I could leave now, he thought. But he remained where he was, turning his face to the north where men held sway. He had not gone into town since the troupe’s arrival three days ago; he never slept in the cheap hotel rooms shared by the troupe’s top performers when they could find such accommodations.

But it was not Colorado Springs that drew his attention northward instead of west into the mountains. Instinct, the only part of himself he dared trust, whispered in a lost and unlamented tongue.

You are not alone, it said.

He shivered violently, as if the words were raindrops to be shaken from his coat. He had been alone since he’d left home at fourteen. In all his years of searching for Aaron Holt, there had never been another like him or his mother or sister.

You cannot hide forever.

He snarled and turned south, toward the big top. For once safety lay in the crowd, where the voices of his past did not reach. He strode past loitering townies along the midway and entered the pad room where the troupers dressed and prepared for their entrance. The smell of human bodies assaulted him once more. The crowd roared approval as the clowns completed their performance.

“Is it tonight, then?”

Morgan looked down at Ulysses, who still wore his scholar’s robes and mortarboard. The “Little Professor” was, according to the sideshow talker, both the smallest and most brilliant man on earth. He could answer any question, and sometimes made remarkably accurate judgments of character. Morgan knew that only too well.
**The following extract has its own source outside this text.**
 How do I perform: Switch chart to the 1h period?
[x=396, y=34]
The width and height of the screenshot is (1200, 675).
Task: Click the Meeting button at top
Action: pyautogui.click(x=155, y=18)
Morgan showed his teeth in a half-smile. “Reading my mind, Professor?”

“Not at all. Simple logic and observation.” He flipped back the sleeves of his robes. “Our finances appear to be in good order. You have achieved what you set out to do. Your debt to us is paid, is it not?”

Us. It was always us, the troupers against the world, and Morgan just outside the circle. He wanted it that way.

“Harry would be most disappointed if you failed to bid him farewell.” Ulysses removed the oversized cap with its gold tassel and held it between his manicured hands. “Caitlin, as well.”

By unspoken consent, they both moved to the back door, the trouper’s entrance, to get a better view of the big top’s interior. Caitlin was just beginning her act, balanced gracefully atop the bare back of one of her well-trained gray geldings as it cantered around the ring. With each circling, Caitlin somersaulted over banners held by her assistants, landing perfectly each time. Her bare feet, blessed with remarkably flexible toes, never lost their grip. Red hair bounced above a laughing face.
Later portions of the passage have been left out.